As you look over the data below, please find each line where the word "disk" appears, then copy it.

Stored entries
------------------------------------------------

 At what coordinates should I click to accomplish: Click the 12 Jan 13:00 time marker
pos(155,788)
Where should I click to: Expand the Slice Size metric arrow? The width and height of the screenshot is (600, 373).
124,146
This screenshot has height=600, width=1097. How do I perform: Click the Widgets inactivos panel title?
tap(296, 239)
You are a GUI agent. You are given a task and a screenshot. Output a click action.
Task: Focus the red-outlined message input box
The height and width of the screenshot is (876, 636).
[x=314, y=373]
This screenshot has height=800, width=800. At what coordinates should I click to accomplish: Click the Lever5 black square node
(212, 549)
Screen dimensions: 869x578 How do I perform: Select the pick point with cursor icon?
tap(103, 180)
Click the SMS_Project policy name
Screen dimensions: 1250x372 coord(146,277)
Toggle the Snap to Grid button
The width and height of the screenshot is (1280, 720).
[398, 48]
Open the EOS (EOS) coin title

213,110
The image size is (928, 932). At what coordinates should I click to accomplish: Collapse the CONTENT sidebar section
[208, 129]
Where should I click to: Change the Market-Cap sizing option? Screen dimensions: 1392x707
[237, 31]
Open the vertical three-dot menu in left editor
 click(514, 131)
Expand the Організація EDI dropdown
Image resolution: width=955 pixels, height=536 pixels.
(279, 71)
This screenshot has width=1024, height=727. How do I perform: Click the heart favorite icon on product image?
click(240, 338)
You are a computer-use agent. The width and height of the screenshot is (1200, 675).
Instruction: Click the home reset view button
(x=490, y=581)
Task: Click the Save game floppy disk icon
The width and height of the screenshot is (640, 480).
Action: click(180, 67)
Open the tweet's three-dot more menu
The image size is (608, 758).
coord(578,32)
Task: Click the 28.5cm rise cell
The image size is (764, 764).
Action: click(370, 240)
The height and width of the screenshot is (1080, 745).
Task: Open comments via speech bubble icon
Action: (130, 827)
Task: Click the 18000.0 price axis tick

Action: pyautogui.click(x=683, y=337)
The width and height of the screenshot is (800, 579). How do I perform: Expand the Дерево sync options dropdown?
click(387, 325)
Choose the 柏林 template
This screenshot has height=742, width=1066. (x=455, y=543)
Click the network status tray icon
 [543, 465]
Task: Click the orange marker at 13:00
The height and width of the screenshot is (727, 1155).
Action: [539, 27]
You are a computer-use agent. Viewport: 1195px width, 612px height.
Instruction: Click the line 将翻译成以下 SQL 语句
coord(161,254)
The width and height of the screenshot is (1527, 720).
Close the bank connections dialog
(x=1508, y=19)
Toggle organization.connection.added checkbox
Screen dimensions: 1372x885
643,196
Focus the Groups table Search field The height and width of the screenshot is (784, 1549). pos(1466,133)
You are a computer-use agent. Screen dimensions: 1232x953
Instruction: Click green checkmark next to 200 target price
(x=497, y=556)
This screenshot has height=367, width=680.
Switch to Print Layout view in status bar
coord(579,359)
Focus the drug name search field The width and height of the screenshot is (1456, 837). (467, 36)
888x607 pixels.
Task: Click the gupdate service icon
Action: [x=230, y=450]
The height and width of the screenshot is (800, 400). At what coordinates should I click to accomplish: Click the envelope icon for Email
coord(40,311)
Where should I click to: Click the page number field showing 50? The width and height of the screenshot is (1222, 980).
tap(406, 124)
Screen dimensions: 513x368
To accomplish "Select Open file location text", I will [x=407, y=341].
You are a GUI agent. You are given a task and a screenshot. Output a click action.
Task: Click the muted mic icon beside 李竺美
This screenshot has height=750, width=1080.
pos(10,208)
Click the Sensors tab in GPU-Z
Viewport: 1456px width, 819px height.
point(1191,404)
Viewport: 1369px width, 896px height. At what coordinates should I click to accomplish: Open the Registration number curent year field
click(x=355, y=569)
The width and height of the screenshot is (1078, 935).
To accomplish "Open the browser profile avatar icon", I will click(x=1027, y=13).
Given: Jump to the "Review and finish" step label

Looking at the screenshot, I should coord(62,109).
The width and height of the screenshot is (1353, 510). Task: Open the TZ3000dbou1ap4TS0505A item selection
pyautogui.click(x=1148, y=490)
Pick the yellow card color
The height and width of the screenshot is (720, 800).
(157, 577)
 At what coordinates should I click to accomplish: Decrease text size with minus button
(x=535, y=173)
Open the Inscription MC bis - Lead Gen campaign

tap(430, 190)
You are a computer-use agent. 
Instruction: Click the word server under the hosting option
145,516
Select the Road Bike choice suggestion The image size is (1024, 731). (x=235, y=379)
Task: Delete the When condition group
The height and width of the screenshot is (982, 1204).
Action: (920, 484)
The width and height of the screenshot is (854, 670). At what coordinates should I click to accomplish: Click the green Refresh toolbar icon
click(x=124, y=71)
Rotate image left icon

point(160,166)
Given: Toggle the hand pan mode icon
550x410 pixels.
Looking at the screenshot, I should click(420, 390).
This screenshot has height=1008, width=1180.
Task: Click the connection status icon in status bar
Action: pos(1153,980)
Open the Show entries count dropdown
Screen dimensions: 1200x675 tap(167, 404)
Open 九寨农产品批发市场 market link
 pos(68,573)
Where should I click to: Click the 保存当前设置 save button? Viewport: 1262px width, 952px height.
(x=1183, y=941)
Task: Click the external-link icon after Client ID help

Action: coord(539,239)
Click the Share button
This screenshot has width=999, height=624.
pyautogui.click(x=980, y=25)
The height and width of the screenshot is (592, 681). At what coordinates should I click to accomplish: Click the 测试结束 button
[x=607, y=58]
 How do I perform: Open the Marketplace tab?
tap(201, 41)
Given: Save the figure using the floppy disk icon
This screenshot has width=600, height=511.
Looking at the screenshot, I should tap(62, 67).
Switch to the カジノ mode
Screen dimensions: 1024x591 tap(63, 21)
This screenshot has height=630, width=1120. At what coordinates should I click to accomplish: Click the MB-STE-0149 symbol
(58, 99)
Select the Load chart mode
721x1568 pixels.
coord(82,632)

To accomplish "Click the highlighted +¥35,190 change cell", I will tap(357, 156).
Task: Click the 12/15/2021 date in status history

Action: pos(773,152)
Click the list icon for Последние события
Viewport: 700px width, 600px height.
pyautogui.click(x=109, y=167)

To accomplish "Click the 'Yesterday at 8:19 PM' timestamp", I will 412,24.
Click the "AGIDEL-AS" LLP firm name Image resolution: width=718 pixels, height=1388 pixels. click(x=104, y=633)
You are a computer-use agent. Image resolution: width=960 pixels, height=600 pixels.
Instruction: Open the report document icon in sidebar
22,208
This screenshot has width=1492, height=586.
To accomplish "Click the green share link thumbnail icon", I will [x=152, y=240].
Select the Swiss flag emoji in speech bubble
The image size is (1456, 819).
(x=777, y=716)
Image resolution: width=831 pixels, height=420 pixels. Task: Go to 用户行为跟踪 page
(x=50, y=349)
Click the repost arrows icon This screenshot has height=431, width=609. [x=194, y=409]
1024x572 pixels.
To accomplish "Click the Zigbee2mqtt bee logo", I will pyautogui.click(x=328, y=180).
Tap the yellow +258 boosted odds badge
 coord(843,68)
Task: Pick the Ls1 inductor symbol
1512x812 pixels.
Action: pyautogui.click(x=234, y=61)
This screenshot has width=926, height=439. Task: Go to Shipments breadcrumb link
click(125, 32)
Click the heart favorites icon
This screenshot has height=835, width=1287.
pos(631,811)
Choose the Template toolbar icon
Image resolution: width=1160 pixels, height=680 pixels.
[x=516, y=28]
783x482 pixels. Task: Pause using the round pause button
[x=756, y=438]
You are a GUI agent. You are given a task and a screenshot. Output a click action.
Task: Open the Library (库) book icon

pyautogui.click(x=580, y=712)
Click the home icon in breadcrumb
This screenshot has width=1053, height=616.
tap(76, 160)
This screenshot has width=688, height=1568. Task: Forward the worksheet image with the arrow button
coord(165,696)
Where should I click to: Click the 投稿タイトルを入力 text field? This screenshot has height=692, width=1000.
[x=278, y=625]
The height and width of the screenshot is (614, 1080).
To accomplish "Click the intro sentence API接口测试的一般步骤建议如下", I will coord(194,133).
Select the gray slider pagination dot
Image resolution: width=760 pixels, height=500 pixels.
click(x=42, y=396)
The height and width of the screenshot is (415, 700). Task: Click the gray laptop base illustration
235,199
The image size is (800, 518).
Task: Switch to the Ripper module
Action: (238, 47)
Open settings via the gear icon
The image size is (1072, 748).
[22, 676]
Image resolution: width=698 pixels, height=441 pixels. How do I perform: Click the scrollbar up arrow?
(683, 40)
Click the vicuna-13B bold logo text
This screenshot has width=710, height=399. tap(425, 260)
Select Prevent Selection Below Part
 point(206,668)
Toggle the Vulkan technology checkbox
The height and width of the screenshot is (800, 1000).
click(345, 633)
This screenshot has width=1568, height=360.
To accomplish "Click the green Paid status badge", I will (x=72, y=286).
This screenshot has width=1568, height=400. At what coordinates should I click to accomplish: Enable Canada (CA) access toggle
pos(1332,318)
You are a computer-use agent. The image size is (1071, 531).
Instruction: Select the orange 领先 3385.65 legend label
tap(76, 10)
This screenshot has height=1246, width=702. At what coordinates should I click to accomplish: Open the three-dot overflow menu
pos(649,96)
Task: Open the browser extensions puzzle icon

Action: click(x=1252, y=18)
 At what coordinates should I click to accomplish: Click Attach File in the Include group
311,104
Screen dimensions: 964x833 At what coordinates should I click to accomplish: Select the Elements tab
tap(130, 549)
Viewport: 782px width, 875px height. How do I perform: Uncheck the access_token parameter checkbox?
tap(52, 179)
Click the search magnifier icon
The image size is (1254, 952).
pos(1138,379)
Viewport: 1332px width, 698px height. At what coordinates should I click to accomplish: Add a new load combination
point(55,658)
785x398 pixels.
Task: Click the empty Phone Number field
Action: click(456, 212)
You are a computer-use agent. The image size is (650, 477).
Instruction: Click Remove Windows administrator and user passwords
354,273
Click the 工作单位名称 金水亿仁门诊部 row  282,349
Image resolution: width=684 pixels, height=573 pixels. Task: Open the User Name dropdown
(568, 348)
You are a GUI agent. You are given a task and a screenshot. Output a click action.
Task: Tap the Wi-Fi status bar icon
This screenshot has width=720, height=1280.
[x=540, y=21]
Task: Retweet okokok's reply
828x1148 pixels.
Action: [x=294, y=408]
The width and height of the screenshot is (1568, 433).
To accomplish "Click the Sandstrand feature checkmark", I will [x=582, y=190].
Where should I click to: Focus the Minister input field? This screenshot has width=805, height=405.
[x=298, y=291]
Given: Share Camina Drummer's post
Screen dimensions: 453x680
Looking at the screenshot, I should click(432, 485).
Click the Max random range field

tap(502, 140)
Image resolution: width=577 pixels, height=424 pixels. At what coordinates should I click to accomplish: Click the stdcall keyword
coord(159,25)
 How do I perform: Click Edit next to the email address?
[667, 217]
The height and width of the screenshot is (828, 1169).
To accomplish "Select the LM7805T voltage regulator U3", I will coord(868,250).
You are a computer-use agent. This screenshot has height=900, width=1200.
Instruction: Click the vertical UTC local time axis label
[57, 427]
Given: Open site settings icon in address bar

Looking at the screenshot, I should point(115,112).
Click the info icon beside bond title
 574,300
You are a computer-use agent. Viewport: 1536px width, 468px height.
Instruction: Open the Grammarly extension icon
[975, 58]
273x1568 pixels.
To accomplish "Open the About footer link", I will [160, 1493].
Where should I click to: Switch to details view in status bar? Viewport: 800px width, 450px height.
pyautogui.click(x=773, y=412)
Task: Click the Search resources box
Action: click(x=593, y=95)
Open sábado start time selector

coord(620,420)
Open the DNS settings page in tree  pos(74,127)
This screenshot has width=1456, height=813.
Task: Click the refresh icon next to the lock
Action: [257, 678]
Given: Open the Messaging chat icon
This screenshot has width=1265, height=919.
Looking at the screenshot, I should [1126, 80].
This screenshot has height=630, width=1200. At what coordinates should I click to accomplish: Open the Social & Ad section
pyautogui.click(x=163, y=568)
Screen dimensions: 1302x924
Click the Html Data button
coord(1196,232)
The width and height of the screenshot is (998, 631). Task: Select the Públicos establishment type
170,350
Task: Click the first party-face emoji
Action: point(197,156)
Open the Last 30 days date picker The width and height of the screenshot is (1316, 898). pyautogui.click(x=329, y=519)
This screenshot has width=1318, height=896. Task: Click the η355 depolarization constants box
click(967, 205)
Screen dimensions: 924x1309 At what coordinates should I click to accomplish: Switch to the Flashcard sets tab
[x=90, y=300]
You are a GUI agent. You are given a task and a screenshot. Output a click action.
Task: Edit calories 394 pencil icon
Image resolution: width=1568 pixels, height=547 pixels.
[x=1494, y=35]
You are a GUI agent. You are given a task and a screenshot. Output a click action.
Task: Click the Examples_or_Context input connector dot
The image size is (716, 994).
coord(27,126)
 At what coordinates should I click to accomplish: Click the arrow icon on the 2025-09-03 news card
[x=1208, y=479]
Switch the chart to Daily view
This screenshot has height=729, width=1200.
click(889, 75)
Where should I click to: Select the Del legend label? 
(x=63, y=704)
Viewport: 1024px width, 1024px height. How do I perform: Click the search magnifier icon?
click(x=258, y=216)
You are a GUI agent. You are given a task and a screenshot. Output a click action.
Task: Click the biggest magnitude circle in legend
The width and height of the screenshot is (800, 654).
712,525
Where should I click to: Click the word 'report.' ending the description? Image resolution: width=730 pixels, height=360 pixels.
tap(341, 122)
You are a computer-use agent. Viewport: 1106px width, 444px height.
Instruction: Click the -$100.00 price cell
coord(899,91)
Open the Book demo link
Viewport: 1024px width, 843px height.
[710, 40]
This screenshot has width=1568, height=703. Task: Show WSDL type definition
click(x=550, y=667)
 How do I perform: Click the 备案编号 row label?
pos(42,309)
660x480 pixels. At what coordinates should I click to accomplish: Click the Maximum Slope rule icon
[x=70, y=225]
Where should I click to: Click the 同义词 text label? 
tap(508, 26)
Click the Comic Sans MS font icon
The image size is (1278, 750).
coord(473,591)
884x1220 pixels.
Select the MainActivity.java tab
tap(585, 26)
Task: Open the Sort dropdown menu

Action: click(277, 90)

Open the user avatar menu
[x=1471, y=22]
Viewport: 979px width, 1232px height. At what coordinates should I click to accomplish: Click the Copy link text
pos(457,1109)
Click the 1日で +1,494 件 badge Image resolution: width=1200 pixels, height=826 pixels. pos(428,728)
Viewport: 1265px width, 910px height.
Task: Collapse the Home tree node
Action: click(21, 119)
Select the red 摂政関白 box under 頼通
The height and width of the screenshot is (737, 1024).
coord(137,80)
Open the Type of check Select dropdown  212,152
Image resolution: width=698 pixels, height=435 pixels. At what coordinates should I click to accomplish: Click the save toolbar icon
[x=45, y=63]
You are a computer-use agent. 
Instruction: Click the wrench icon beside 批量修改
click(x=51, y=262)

------------------------------------------------

Exercise result
Task: Click the Save game floppy disk icon
Given: Save the figure using the floppy disk icon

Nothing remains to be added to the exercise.